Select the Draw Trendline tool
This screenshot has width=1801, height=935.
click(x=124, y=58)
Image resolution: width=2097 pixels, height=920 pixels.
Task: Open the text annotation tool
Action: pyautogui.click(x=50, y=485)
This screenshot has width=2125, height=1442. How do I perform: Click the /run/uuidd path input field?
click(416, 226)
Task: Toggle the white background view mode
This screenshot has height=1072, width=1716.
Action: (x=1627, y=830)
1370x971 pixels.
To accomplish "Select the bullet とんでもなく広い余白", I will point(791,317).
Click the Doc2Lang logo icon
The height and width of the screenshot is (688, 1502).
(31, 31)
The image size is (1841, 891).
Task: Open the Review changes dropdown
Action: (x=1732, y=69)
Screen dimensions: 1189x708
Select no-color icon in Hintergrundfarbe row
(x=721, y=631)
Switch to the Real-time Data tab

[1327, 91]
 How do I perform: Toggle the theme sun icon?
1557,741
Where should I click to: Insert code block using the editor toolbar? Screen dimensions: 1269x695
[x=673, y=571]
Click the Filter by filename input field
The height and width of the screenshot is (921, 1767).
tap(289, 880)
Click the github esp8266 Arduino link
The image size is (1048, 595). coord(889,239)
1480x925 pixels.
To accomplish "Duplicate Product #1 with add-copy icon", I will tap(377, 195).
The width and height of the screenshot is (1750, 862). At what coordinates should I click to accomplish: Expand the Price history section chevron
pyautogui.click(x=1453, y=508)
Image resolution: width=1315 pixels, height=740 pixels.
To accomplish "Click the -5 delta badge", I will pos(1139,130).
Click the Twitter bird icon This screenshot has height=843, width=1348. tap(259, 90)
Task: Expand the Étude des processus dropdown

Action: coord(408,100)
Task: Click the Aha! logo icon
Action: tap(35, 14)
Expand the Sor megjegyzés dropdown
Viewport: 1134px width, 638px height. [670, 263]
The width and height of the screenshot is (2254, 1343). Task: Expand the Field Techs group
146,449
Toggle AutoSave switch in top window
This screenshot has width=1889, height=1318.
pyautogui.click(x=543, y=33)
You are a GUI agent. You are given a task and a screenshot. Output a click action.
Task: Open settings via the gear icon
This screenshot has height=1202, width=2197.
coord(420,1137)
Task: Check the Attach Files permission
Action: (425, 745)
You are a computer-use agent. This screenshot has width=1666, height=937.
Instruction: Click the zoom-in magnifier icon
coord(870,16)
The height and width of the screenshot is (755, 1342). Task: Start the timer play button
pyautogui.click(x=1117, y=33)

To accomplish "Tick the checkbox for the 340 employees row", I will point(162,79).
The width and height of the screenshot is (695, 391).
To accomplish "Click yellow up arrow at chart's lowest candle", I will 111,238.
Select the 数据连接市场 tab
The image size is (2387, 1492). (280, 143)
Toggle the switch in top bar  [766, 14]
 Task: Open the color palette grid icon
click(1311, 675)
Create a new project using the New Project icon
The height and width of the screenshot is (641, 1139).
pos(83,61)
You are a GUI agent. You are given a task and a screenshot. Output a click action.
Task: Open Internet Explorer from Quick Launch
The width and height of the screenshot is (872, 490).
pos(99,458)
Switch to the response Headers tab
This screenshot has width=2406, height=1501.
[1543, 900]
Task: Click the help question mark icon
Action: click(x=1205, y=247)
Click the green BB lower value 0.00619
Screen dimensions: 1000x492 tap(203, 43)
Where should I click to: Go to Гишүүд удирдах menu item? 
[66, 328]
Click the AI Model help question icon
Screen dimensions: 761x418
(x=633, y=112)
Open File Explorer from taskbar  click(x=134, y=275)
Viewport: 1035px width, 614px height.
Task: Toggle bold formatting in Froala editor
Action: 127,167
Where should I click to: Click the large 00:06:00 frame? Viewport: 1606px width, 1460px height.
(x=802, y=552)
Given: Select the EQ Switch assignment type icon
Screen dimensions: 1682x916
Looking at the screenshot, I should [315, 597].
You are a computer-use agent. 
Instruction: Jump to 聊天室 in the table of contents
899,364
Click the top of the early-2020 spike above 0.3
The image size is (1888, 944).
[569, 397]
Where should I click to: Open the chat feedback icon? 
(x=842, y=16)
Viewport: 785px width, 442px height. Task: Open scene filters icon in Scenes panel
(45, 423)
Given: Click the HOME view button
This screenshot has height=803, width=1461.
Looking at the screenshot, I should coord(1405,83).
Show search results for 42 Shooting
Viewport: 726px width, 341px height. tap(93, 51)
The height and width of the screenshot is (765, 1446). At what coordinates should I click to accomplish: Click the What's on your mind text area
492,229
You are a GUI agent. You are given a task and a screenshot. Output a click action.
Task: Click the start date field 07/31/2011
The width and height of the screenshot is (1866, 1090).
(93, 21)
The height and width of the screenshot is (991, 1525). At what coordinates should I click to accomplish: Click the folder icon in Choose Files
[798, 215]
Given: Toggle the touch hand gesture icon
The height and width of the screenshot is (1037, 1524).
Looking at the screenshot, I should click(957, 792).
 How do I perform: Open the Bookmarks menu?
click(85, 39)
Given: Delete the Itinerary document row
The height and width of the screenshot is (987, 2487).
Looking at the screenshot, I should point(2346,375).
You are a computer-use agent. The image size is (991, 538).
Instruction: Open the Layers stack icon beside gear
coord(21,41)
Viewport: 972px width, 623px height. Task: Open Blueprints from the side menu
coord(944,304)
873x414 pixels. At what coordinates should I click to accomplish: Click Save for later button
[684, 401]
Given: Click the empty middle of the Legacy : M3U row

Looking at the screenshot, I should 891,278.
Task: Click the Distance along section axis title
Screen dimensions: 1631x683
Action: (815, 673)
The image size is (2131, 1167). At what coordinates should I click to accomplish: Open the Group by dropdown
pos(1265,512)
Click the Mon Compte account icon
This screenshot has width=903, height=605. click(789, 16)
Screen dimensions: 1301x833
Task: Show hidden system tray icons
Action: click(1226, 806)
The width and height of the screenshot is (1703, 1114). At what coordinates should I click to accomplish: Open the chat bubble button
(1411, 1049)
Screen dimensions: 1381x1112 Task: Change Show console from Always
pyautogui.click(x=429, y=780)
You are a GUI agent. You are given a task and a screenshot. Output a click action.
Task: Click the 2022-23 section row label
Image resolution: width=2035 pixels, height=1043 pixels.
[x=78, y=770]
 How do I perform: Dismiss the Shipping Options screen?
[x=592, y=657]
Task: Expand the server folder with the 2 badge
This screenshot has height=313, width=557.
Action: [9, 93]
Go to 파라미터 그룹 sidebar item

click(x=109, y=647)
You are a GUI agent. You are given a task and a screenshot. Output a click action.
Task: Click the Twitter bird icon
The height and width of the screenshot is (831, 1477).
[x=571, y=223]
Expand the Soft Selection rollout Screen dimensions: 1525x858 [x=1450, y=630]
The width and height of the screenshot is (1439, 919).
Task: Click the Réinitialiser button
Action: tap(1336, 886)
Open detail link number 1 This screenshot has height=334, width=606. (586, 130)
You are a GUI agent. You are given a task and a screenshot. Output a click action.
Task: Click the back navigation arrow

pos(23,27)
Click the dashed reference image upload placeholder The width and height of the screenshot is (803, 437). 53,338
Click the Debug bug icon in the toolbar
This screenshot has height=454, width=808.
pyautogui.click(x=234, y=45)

_Your goal_.
Your answer must be a single number: the count of lines above that hold the word "with".

_Response to the task_.
2